What is wealth tax? Is it to be paid annually for owning property, jewellery, shares, a car? Or, is it to be paid when one buys any of them or inherits them?
- Bhaskar G N
The question is a bit ambiguous and hence it is not possible to give an accurate answer. So, we will try to briefly and broadly answer this query.
Some assets are considered as wealth:
- Residential house
- Motor car
- Jewellery
- Yatch / boat
- Aircraft
- Urban land
- Cash-on-hand
Out of the above list, some are exempted:
- Residential house: one sole house, house held as stock-in-trade, house owned for business/profession, let-out property.
- Motor car: Used for running on hire, held as stock-in-trade.
- Jewellery: Held as stock-in-trade, gold deposit bonds.
- Cash-on-hand: In excess of Rs 50,000
The rate of tax:
If your net wealth exceeds Rs 15,00,000, it is taxable @ 1%.
However, please note that there are other nuances that have to be considered.
If I work as a consultant, what is the tax I would have to pay?
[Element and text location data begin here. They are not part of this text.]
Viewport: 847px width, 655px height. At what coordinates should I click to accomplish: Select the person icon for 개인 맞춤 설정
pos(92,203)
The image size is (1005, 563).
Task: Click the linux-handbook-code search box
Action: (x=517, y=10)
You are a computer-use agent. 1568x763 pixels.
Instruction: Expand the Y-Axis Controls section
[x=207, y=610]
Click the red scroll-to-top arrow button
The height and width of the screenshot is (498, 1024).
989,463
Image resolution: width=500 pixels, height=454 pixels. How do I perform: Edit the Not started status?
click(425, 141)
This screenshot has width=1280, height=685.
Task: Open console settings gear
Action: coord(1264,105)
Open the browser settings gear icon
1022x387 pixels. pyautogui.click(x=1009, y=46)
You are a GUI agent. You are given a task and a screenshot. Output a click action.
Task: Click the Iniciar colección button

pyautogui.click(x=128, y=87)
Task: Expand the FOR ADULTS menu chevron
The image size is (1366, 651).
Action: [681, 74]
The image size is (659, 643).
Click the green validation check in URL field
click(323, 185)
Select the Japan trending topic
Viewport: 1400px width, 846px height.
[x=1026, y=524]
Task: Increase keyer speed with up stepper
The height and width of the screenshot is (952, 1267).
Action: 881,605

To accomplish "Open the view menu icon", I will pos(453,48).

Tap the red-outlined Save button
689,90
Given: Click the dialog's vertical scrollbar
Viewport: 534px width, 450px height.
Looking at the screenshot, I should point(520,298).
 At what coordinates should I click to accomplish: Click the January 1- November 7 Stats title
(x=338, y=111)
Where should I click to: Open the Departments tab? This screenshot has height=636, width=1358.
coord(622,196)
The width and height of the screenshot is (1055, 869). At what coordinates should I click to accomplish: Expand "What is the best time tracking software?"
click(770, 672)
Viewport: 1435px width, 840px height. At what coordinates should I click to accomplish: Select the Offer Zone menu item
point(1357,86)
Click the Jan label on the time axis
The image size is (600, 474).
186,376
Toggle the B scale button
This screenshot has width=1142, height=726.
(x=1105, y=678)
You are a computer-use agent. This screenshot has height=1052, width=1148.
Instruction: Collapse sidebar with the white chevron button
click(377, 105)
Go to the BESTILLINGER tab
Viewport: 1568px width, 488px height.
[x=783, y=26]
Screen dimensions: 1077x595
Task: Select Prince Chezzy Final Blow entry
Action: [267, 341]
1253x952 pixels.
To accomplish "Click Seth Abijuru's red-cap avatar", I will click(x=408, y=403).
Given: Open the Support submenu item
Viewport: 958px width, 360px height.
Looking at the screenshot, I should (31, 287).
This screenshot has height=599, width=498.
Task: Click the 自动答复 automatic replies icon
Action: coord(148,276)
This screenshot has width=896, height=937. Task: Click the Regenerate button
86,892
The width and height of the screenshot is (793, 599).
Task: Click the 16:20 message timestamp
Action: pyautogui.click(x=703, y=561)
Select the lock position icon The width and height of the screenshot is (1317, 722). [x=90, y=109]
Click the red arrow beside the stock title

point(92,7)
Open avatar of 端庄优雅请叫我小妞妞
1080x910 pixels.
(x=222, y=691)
Just 5%?
- Navin P
As you are working as a consultant, the person responsible for paying the fees to you is supposed to deduct the tax at source, referred to as TDS.
The rate is dependent on the nature of services being rendered by you.
If we make an assumption that you are liable for 5.1% TDS and the fees payable to you are Rs 1,00,000, then TDS would be Rs 5,100.
Now this does not mean that your tax liability is Rs 5,100. In order to get a clear picture of your tax liability, you would need to prepare a Income & Expenditure account. Then you can calculate the earnings you have made from your profession and the expenses incurred and accordingly estimate the tax liability on this profit.
What is the different between PF and PPF?
- Sheila Menon
The Provident Fund facility is generally provided by an employer to his employee. A percentage of salary is deducted as Provident Fund and, generally, the employer contributes as much as the employee contributes into the fund.
The Public Provident Fund is a government run fund where the entire contribution is voluntarily made by the individual himself. The maximum that can be invested is Rs 70,000 per annum and it is for a period of 15 years.
Got a question for Relax With Tax? Please write to us!
Note: Questions may be edited for brevity. Due to the tremendous response, all queries will not be answered.
Disclaimer: While efforts have been made to ensure the accuracy of the information provided in the content, rediff.com or the author shall not be held responsible for any loss caused to any person whatsoever who accesses or uses or is supplied with the content (consisting of articles and information).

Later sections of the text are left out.